A thought, inspired by this thread by @BBolander, and spurred also by feedback I've heard re THE CITY WE BECAME.

Folks. Gentrification is not good for cities, unless you're a landlord. It's not even good for landlords in the long run. https://twitter.com/BBolander/status/1330969147300261891
30 seconds of googling tells me part of the reason why ppl think it's good: the first definition I see talks about "improving housing and attracting new businesses". Sounds good, right? Sure, current residents get displaced, but that just happens. Net good overall, right?

No.
First of all, that displacement is anything but the natural outcome of supply and demand. Think about the treatment of poor Black residents of NOLA post-Katrina. And in NYC -- man, folks think I made up the deed theft subplot in TCWB. I didn't need to. https://www.nytimes.com/2019/10/21/nyregion/deed-theft-brooklyn.html
Again and again, this country steals from BIPoC communities. We build healthy neighborhoods and they deliberately position highways to destroy them.
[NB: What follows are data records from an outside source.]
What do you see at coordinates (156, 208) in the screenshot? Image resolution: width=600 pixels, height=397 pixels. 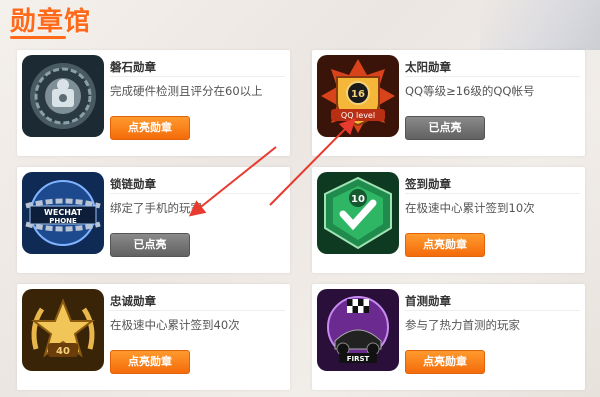 I see `medal-description: 绑定了手机的玩家` at bounding box center [156, 208].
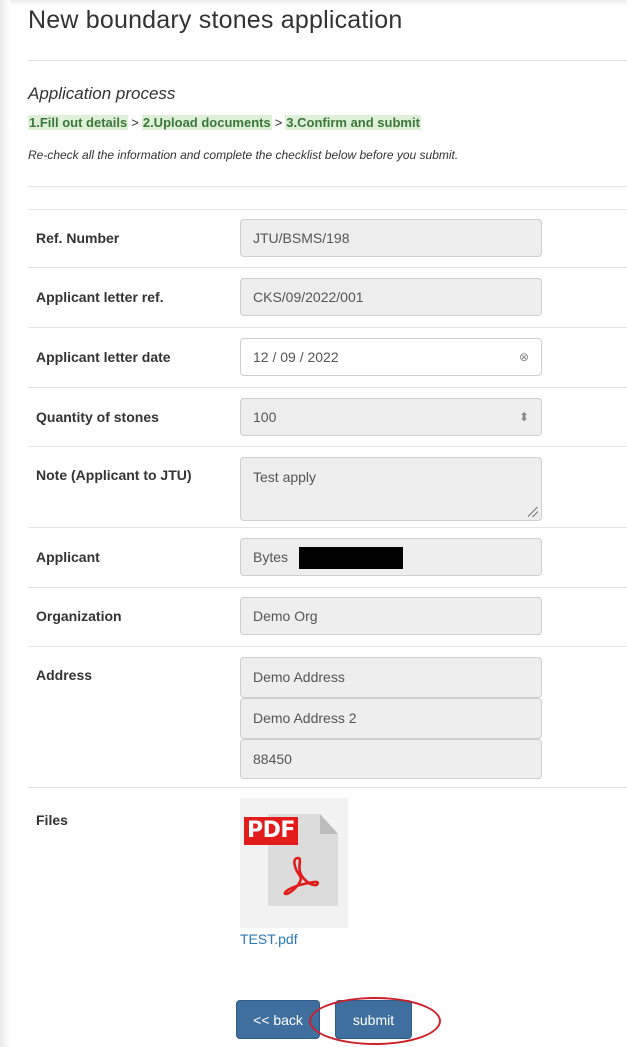  Describe the element at coordinates (351, 558) in the screenshot. I see `redaction-block` at that location.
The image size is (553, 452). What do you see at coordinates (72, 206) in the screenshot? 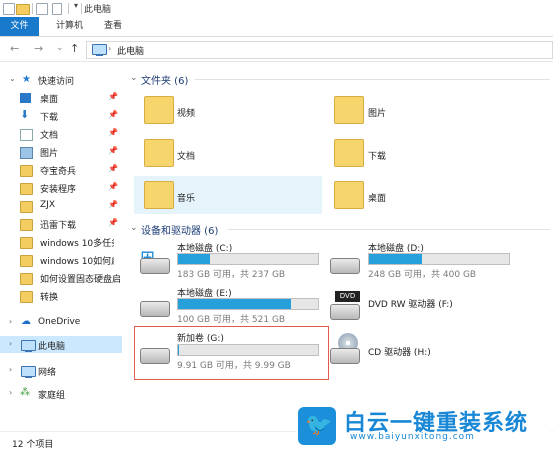
I see `sidebar-item-folder: ZJX 📌` at bounding box center [72, 206].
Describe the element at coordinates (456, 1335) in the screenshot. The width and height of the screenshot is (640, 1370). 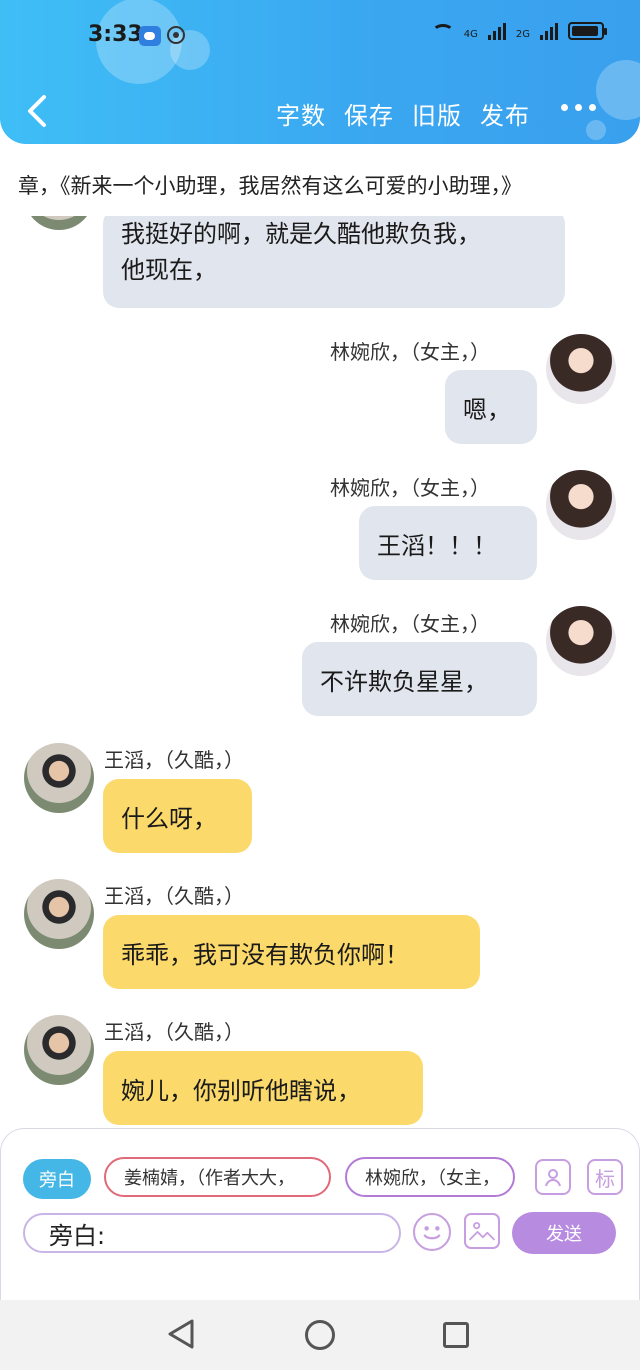
I see `system-recents-icon` at that location.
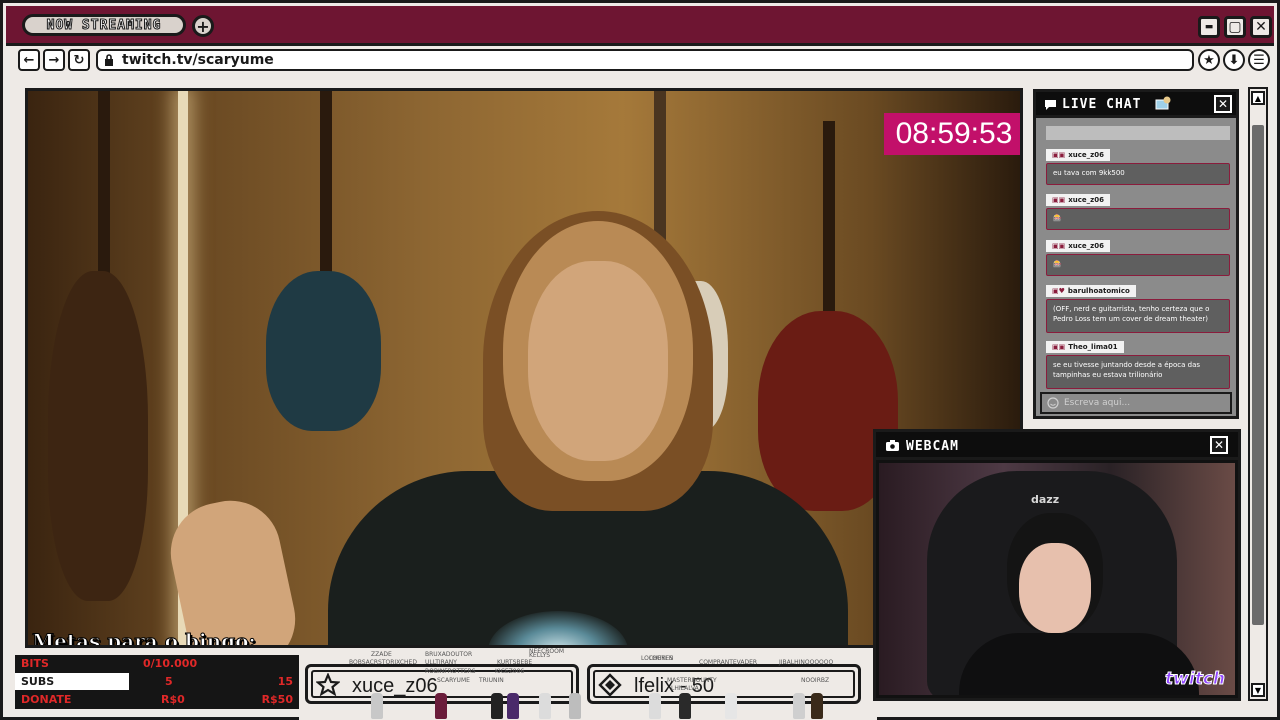  I want to click on viewer-name: ULLTIRANY, so click(441, 662).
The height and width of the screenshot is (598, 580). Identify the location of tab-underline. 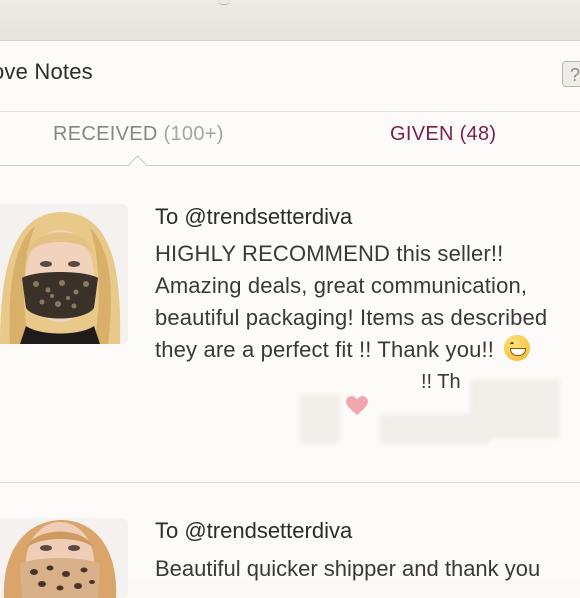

We build thriving towns, they bomb them. Gentrification is a modern, "gentler" continuation of this cycle.
(Voiceover: It is not gentle. Police brutality operates in tandem with gentrification. Plus there's the chronic effects of environmental racism, food deserts/swamps, poor healthcare access, homelessness... Gentrification kills people all the time.)
But let's consider the word itself -- rooted in "gentry," or wealthy landowners. That's primarily who gentrification benefits (in the short term). What kinds of "new businesses" move in with the gentry? The kinds of businesses they like. What kinds of housing? What they can buy.
Here in NYC that means grocery stores dwindle because the wealthy dine out more. It means our subways catch fire twice a month -- because the wealthy drive cars, so the state cuts investment in public transportation (eventually killing it).
The businesses we lose are *the ones cities need to survive.* They're replaced by trendy businesses better suited to a tourist resort. We lose permanent residents, families, and get instead folks who stay only a few years -- if they live here at all. https://www.theatlantic.com/ideas/archive/2020/01/american-housing-has-gone-insane/605005/
There's no long-term benefit for cities. Short term they look neater (tho not nicer), get a richer tax base, etc. Long-term, they lose population, innovation, infrastructure, political power. It becomes a service/tourism economy, much more fragile than it was.
Then the city no longer generates culture (the wealthy consume art; they suck at making it), no longer supports family life or real communities, and no longer has economic flexibility. We lose a powerhouse for the nation's economy and get another playground for the rich.
How long are the trend-chasers who moved into a gentrifying city likely to stay, once the city's not trendy anymore? How will businesses stay open without a big work force? How long are those investment condos going to stay valuable in a shrinking, boring city?
I guess we'll see, since NYC and some other cities are now moving toward this later stage of gentrification. Personally? I think we're going to lose those cities. Maybe other cities will step up, but that's a lot of churn instead of forward movement.